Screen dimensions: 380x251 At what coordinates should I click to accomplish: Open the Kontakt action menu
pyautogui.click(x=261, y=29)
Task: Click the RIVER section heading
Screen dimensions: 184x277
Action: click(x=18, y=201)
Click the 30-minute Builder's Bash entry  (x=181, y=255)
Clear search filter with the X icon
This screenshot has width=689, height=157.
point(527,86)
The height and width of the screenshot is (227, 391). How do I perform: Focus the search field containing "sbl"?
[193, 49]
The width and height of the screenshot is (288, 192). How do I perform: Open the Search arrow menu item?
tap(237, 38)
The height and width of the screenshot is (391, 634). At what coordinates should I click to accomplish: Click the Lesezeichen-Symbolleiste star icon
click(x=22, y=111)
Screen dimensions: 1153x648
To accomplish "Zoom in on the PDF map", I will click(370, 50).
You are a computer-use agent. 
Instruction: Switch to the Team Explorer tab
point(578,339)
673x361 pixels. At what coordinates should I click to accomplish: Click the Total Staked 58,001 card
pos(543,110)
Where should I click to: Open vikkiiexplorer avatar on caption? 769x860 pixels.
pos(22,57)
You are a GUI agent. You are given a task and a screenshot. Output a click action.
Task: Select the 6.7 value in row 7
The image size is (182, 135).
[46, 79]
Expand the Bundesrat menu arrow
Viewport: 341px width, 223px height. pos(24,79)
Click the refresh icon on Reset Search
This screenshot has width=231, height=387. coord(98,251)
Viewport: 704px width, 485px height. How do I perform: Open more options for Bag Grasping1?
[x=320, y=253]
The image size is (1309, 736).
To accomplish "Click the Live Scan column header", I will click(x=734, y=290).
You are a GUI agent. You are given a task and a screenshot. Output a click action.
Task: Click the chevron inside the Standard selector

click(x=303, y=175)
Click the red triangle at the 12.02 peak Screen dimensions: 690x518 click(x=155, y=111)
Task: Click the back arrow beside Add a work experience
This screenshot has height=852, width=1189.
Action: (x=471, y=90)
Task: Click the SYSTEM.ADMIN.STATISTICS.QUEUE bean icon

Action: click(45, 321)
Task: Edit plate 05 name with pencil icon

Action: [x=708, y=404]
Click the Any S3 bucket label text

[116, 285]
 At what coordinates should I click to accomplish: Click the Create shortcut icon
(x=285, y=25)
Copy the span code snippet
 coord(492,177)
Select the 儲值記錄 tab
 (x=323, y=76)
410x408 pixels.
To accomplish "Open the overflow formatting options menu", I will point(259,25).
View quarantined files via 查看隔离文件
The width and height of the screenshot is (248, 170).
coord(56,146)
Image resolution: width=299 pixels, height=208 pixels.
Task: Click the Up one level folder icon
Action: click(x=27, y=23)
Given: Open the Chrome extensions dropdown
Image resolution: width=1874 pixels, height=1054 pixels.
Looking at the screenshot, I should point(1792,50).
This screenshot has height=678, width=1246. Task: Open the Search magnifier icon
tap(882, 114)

● ● ● ●

* _TO DO_
In this exercise, you retype all of the data exactly as it appears above.

* _REPLY TO THE EXERCISE_
Screen dimensions: 380x251 At what coordinates should I click to accomplish: Open the Kontakt action menu
pyautogui.click(x=261, y=29)
Task: Click the RIVER section heading
Screen dimensions: 184x277
Action: click(x=18, y=201)
Click the 30-minute Builder's Bash entry  (x=181, y=255)
Clear search filter with the X icon
This screenshot has width=689, height=157.
point(527,86)
The height and width of the screenshot is (227, 391). How do I perform: Focus the search field containing "sbl"?
[193, 49]
The width and height of the screenshot is (288, 192). How do I perform: Open the Search arrow menu item?
tap(237, 38)
The height and width of the screenshot is (391, 634). At what coordinates should I click to accomplish: Click the Lesezeichen-Symbolleiste star icon
click(x=22, y=111)
Screen dimensions: 1153x648
To accomplish "Zoom in on the PDF map", I will click(370, 50).
You are a computer-use agent. 
Instruction: Switch to the Team Explorer tab
point(578,339)
673x361 pixels. At what coordinates should I click to accomplish: Click the Total Staked 58,001 card
pos(543,110)
Where should I click to: Open vikkiiexplorer avatar on caption? 769x860 pixels.
pos(22,57)
You are a GUI agent. You are given a task and a screenshot. Output a click action.
Task: Select the 6.7 value in row 7
The image size is (182, 135).
[46, 79]
Expand the Bundesrat menu arrow
Viewport: 341px width, 223px height. pos(24,79)
Click the refresh icon on Reset Search
This screenshot has width=231, height=387. coord(98,251)
Viewport: 704px width, 485px height. How do I perform: Open more options for Bag Grasping1?
[x=320, y=253]
The image size is (1309, 736).
To accomplish "Click the Live Scan column header", I will click(x=734, y=290).
You are a GUI agent. You are given a task and a screenshot. Output a click action.
Task: Click the chevron inside the Standard selector

click(x=303, y=175)
Click the red triangle at the 12.02 peak Screen dimensions: 690x518 click(x=155, y=111)
Task: Click the back arrow beside Add a work experience
This screenshot has height=852, width=1189.
Action: (x=471, y=90)
Task: Click the SYSTEM.ADMIN.STATISTICS.QUEUE bean icon

Action: click(45, 321)
Task: Edit plate 05 name with pencil icon

Action: [x=708, y=404]
Click the Any S3 bucket label text

[116, 285]
 At what coordinates should I click to accomplish: Click the Create shortcut icon
(x=285, y=25)
Copy the span code snippet
 coord(492,177)
Select the 儲值記錄 tab
 (x=323, y=76)
410x408 pixels.
To accomplish "Open the overflow formatting options menu", I will point(259,25).
View quarantined files via 查看隔离文件
The width and height of the screenshot is (248, 170).
coord(56,146)
Image resolution: width=299 pixels, height=208 pixels.
Task: Click the Up one level folder icon
Action: click(x=27, y=23)
Given: Open the Chrome extensions dropdown
Image resolution: width=1874 pixels, height=1054 pixels.
Looking at the screenshot, I should point(1792,50).
This screenshot has height=678, width=1246. Task: Open the Search magnifier icon
tap(882, 114)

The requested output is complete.